“I know why Sally wasn’t ’dopted,” Thelma clamored for attention. “I heard Miss Pond say it was a sin and a shame the way old Stone-Face has kept Sally here, year in and year out, jist ’cause she’s so good to us little kids. Miss Pond said Sally is better’n any trained nurse when us kids get sick and that she does more work than any ‘big girl’ they ever had here. That’s why you ain’t been ’dopted, Sally.”
“I know it,” Sally confessed in a low voice. “But I couldn’t be mean to the babies, just so they’d want to get rid of me and let somebody adopt me. Besides,” she added, “I’m scared of people—outside. I’m scared of all grown-up people, especially of adopters,” she blurted miserably. “I can’t sashay up and down before ’em and act cute and laugh and pretend like I’ve got a sweet disposition and like I’m crazy about ’em. I don’t look pretty a bit when the adopters send for me. I can’t play-act then.”

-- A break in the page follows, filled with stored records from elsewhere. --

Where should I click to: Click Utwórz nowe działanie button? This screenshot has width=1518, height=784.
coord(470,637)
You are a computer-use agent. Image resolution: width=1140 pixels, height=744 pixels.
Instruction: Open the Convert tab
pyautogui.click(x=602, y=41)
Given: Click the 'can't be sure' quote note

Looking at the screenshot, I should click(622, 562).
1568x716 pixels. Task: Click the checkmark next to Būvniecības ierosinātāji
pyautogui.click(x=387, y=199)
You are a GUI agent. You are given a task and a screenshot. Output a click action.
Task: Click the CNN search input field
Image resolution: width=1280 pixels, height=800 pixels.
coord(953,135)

“You’re bashful, Sal-lee,” Clara told her shrewdly. “I’m not bashful—much, except when visitors come and we have to show off our company manners. I hate visitors! They whisper about us, call us ‘poor little things,’ and think they’re better’n us.”
The floor of the big room had been completely scrubbed, and was giving out a moist odor of yellow soap when Miss Pond, who worked in the office on the first floor of the big main building, arrived leading a reluctant little girl by the hand.
To the four orphans in faded blue and white gingham the newcomer looked unbelievably splendid, more like the “princess” that Betsy had been impersonating than like a mortal child. Her golden hair hung in precisely arranged curls to her shoulders. Her dress was of pink crepe de chine, trimmed with many yards of cream-colored lace. There were pink silk socks and little white kid slippers. And her pretty face, though it was streaked with tears, had been artfully coated with white powder and tinted, on cheeks and lips, with carmine rouge.
“This is Eloise Durant, girls,” said Miss Pond, who was incurably sentimental and kind to orphans. “She’s feeling a little homesick now and I know you will all try to make her happy. You’ll take charge of her, won’t you, Sally dear?”
“Yes, Miss Pond,” Sally answered automatically, but her arms were already yearning to gather the little bundle of elegance and tears and homesickness.
“And Sally,” Miss Pond said nervously, lowering her voice in the false hope that the weeping child might not hear her, “Mrs. Stone says her hair must be washed and then braided, like the other children’s. Eloise tells us it isn’t naturally curly, that her mother did it up on kid curlers every night. Her aunt’s been doing it for her since her mother—died.”
“I don’t want to be an orphan,” the newcomer protested passionately, a white-slippered foot flying out suddenly and kicking Miss Pond on the shin.
It was then that Sally took charge. She knelt, regardless of frantic, kicking little feet, and put her arms about Eloise Durant. She began to whisper to the terror-stricken child, and Miss Pond scurried away, her kind eyes brimming with tears, her kind heart swelling with impractical plans for finding luxurious homes and incredibly kind foster parents for all the orphans in the asylum—but especially for those with golden curly hair and blue eyes. For Miss Pond was a born “adopter,” with all the typical adopter’s prejudices and preferences.